Entre las bombas sobre Japón, las pruebas nucleares, los
accidentes y los residuos radiactivos se ha dispersado un veneno letal por todo
el mundo. Las armas nucleares y la energía nuclear industrial comprometen la
vida en la Tierra y atentan contra todo tipo de seres vivos. ¿Cuántos genes
relacionados con el cáncer y cuántas enfermedades hereditarias tendrán que ver
con estos accidentes y explosiones?
¿Por qué se sigue imponiendo sobre la vida del planeta esta
letal espada de Damocles? ¿Por qué se mantiene este terrible invento capaz de
destruir cualquier forma de vida animal y vegetal? Además, la radiación
contamina los suelos durante miles de años.
La mejor manera de apartar a la opinión pública de lo que
supone la energía o el armamento nuclear ha sido el negacionismo y la
ocultación de información. La censura y la desinformación han modificado
durante años nuestra percepción sobre el uso de armas nucleares y sobre la
propia industria nuclear.
¿A qué se debe esta regresión de la humanidad?

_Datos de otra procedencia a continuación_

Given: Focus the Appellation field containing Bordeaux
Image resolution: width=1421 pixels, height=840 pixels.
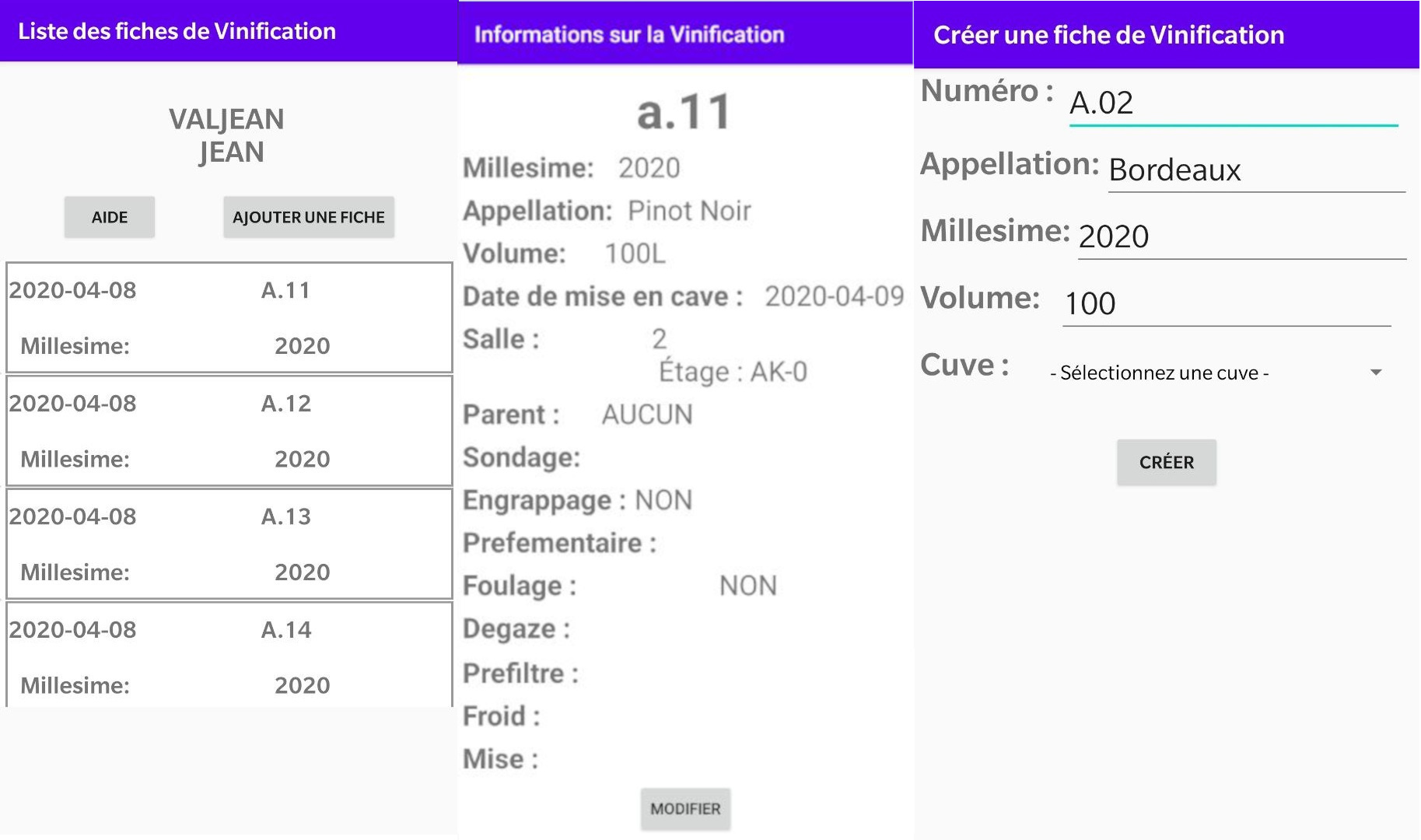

El 20 de
octubre de 2025, Donald Trump ordenó al Pentágono reanudar ciertas actividades
relacionadas con pruebas nucleares, algo que no se hacía desde 1992. Esta
decisión se ha vinculado, como respuesta, a desarrollos militares rusos —por
ejemplo, la prueba del supuesto «Poseidón», un dron submarino capaz, en teoría,
de generar enormes tsunamis que podrían aniquilar amplias zonas costeras.
Después de una explosión nuclear —algo así como si estallara
una versión localizada del Sol— los organismos de los seres vivos son
irradiados: el agua, la tierra, todo. Los efectos patógenos y cancerígenos, los
efectos teratógenos y las mutaciones hereditarias se multiplican en los seres
vivos. Los animales salvajes que viven en el entorno de Chernóbil presentan
alteraciones genéticas por exposición prolongada a la radiación,
transformaciones que se han hecho patentes en algunas poblaciones.
La energía nuclear es, hoy, la vanguardia de una
civilización que se muestra decadente y autodestructiva al pretender jugar con
las fuerzas físicas del universo sin responsabilidad. Frente a esta capacidad
destructiva, la ciudadanía y la sociedad civil deben imponer las bases de una
filosofía de vida —y no de muerte y destrucción—. Si el poder económico o la
política no lo hacen, lo haremos nosotras y nosotros, las personas preocupadas
por un mundo que cada vez opta por derroteros más belicosos.
El capitalismo, que recurre al miedo y a la guerra en lugar
de presentar alternativas contundentes para alcanzar el bien común global,
tiene mucho que ver en esta deriva. La guerra nuclear no está pensada para
dañar a los ejércitos, sino para provocar el caos, la destrucción de
infraestructuras y la muerte de civiles, además de generar un gran trauma
psicológico en las y los supervivientes.
Debido a las pruebas nucleares realizadas por varios países
desde 1945, aumentaron significativamente los niveles de radiación ambiental.
La presencia del isótopo radiactivo cesio-137 en la tierra —que no es de origen
natural— es resultado de las pruebas, los accidentes y los residuos nucleares
descontrolados. Por tanto, salvo que tengáis una botella de vino embotellada
antes de 1945, no podréis brindar por un mundo mejor sin que algo de cesio-137
pueda estar presente —aunque, en la mayoría de vinos modernos, las cantidades
detectadas son muy bajas y no suponen un riesgo inmediato para la salud; están
ahí para recordarnos nuestras imprudencias.
No perdamos la ocasión de influir en el destino del mundo.
No permitamos que la avaricia humana convierta el planeta en un silencio
absoluto. No dejemos que nos roben el placer de vivir y saborear la vida.